We first transfer the collected robot-free data to (pseudo-)robot data, migrating the domain gap. The captured wrench is compensated to account for self-gravity effects. The pose recorded by SLAM camera is transformed as the robot TCP pose. And RGB-D observation images are backprojected into point cloud and filtered out unrelated points. Leveraging this data, a diffusion-based policy is learned, with both pose and wrench trajectory predicted, conditioned on the encoded point cloud features, history pose and diffusion timestep embeddings. According to the predicted force value, either IK joint position primitive or hybrid force-position primitive is selected, and fits the output force-position parameters to conduct execution actions.
Realized by Flexiv RDK of hybrid force-position control primitive.
We conduct a case study of data collection by peeling a zucchini using a single-arm. The procedure involved picking up the peeler, peeling the zucchini on a stand, placing the peeler down, then grasping the zucchini to adjust its orientation for peeling until the entire vegetable was peeled. We use the gripper version of ForceCapture, and the teleoperation setup follows the configuration in RH20T.
Demo clip by ForceCapture
Efficiency comparison
Demo clip by Teleoperation
Not only the collection time of ForceCapture is very close to humans, but also it takes nearly no additional training time and nearly no operational errors.

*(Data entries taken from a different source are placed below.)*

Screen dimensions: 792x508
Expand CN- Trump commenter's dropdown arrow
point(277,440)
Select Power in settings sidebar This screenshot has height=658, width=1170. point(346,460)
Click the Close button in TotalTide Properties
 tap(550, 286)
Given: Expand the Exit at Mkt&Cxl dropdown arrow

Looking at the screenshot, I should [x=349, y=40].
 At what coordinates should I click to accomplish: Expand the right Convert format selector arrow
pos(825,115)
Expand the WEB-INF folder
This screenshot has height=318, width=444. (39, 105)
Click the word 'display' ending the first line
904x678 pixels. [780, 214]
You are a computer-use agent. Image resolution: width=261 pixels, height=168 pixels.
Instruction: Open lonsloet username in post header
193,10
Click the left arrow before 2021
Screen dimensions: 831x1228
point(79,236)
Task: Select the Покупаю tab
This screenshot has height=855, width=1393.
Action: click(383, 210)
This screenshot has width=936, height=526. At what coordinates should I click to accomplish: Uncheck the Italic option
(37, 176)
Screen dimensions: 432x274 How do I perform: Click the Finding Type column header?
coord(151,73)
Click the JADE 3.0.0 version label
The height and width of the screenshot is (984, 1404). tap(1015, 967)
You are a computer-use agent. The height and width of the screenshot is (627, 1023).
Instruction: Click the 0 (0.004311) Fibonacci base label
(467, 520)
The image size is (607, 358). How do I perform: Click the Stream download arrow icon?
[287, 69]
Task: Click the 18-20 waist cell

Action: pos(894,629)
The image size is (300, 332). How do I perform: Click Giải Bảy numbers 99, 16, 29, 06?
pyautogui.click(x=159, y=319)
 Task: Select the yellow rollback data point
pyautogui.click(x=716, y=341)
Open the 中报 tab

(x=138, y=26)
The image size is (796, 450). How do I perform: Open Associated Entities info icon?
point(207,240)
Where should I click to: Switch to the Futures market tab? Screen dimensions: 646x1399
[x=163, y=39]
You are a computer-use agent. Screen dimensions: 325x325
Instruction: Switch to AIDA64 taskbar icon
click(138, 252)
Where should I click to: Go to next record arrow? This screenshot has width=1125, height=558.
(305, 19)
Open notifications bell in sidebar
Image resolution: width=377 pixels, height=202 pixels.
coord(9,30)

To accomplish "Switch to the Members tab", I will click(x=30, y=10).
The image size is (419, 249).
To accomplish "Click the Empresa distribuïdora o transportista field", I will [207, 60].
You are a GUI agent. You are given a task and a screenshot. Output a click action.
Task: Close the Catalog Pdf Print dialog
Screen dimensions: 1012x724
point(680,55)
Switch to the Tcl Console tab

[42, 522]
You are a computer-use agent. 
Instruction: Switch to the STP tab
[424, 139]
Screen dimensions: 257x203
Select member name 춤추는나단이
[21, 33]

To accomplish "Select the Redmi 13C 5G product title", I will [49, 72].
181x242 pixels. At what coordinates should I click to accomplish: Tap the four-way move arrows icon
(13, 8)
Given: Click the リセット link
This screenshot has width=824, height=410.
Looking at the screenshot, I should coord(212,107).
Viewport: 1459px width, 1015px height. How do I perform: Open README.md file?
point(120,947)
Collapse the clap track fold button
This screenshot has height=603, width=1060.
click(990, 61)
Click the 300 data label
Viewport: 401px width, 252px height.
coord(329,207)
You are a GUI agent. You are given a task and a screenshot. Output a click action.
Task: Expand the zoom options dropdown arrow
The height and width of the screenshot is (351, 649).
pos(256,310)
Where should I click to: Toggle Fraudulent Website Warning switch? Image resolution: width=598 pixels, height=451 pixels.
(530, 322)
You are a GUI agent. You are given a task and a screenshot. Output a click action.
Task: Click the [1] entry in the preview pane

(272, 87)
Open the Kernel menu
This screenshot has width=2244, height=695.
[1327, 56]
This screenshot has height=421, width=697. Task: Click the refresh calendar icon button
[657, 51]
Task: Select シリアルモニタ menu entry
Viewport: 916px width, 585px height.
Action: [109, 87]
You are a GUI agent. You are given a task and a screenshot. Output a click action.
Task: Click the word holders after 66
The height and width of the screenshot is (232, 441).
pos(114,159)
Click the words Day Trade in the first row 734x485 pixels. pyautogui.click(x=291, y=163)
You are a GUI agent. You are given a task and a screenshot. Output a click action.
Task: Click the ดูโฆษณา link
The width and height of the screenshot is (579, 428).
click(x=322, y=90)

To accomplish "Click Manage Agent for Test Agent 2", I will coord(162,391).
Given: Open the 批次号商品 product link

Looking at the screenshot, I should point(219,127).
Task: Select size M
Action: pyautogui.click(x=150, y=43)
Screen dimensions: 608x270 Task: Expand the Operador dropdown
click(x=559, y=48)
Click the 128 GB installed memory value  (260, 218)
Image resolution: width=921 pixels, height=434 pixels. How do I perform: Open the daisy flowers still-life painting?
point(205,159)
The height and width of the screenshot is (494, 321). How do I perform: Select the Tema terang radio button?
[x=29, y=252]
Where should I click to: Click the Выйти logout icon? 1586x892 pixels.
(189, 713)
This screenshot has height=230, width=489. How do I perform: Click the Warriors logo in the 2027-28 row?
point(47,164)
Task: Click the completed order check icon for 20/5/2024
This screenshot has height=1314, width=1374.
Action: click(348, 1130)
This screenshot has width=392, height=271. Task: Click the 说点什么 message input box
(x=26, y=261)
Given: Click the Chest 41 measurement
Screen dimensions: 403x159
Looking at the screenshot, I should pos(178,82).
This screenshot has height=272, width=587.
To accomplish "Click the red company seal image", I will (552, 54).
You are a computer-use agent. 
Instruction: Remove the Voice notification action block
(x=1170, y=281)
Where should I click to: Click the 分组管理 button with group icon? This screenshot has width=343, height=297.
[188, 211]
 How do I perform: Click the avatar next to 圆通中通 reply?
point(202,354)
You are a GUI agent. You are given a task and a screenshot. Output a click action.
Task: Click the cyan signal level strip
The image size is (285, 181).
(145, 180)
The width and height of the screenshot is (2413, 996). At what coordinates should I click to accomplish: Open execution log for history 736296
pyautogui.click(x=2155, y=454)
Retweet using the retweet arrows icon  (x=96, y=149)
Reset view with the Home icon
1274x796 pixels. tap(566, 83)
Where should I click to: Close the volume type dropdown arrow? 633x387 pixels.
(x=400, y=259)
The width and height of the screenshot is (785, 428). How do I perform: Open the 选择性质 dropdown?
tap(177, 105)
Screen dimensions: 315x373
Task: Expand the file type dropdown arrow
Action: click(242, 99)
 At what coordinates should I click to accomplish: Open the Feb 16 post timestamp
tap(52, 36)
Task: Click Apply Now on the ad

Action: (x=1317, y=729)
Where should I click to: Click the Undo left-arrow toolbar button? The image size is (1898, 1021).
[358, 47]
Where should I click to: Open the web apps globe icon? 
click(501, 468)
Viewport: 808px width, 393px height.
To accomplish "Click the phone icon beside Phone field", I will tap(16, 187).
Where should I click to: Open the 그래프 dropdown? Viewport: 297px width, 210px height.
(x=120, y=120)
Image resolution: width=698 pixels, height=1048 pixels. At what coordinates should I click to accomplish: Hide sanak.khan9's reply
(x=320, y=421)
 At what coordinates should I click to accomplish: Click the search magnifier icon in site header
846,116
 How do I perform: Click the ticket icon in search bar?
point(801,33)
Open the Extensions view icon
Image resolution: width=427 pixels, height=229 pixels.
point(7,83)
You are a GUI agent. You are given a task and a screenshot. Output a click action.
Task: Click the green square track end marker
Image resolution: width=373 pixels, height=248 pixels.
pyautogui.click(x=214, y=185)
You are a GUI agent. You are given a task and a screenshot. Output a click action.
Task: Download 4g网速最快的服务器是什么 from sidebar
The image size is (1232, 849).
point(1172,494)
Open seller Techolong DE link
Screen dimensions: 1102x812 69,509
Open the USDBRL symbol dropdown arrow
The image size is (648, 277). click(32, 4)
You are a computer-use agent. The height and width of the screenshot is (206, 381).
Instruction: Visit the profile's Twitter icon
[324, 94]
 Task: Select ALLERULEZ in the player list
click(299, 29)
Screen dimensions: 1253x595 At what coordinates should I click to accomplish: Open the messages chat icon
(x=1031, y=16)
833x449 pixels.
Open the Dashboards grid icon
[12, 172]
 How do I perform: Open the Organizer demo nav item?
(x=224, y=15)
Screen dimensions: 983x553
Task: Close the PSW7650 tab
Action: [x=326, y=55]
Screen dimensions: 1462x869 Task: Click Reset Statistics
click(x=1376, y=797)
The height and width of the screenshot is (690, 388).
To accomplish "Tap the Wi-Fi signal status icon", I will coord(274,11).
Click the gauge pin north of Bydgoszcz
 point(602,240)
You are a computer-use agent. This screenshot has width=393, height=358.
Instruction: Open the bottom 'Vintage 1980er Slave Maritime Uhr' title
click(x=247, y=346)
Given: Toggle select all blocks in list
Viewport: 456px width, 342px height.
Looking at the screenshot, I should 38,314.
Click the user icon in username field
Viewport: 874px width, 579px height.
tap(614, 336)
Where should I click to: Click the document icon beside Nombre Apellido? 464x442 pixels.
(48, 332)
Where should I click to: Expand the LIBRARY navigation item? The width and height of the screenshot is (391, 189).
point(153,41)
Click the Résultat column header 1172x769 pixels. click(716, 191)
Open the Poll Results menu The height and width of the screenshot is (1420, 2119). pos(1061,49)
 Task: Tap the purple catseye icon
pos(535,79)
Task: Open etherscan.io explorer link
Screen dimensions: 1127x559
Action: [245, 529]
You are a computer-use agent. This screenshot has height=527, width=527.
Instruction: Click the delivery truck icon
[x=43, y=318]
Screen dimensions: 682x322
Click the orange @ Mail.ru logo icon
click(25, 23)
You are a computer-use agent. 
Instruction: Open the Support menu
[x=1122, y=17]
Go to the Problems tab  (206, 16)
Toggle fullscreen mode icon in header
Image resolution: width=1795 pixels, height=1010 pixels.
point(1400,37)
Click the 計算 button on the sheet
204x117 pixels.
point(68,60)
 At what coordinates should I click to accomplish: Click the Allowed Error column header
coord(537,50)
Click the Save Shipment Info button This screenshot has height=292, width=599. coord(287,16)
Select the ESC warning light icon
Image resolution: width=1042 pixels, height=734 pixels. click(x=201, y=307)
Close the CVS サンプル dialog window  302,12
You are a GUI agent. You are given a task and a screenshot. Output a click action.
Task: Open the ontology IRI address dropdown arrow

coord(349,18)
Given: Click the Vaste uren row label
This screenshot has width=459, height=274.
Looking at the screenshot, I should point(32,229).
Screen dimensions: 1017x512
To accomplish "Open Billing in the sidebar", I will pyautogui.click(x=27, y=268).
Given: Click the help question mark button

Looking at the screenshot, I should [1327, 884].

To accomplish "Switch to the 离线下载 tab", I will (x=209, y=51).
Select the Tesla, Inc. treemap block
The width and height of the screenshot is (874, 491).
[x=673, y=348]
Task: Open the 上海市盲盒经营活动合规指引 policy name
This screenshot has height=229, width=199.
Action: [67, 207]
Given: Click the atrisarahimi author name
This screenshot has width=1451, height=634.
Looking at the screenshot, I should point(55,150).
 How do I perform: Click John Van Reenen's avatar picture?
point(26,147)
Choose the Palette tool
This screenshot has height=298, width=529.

We use the fixed-tool version of ForceCapture to collect data, with total 15 zucchinis, collecting 438 peeling skill segments, resulting in a total of 30,199 action sequences. Leveraging the collected data, we train the HybridIL model and the baseline methods, all by 500 epochs.
Dataset replay by ForceCapture
Pose-augmented dataset replay by ForceCapture
Rollout on validation dataset by HybridIL
Rollout on real robot by HybridIL
For baselines that output wrench-position parameters, hybrid force-position control primitives were employed to match and switch between control modes. Raw DP and HybridIL were tested for 20 peeling actions, while Force DP and Force+Hybrid DP were tested for 10 peeling actions.
Method | Success rate (%) | |
---|---|---|
motion correct | peel length > 10cm | |
Raw DP | 80 | 55 |
Force DP | 60 | 10 |
Force+Hybrid DP | 80 | 20 |
HybridIL (proposed) | 100 | 85 |
Peeled skins by Raw DP
Peeled skins by Force DP (left) and Force+Hybrid DP (right)
Peeled skins by HybridIL
Rollouts on real robot by Raw DP and HybridIL
Force curve during data collection
Force curve during rollout of Raw DP
Force curve during rollout of HybridIL
Force DP and Force+Hybrid DP performed poorly. The mismatch between input forces and the force distribution in the dataset made it difficult for the models to predict the correct actions. Not only the success rates of HybridIL are higher than the baselines, but also the peeled skins of HybridIL are longer and smoother, and the interaction forces during execution are more similar to the collected data by human operators.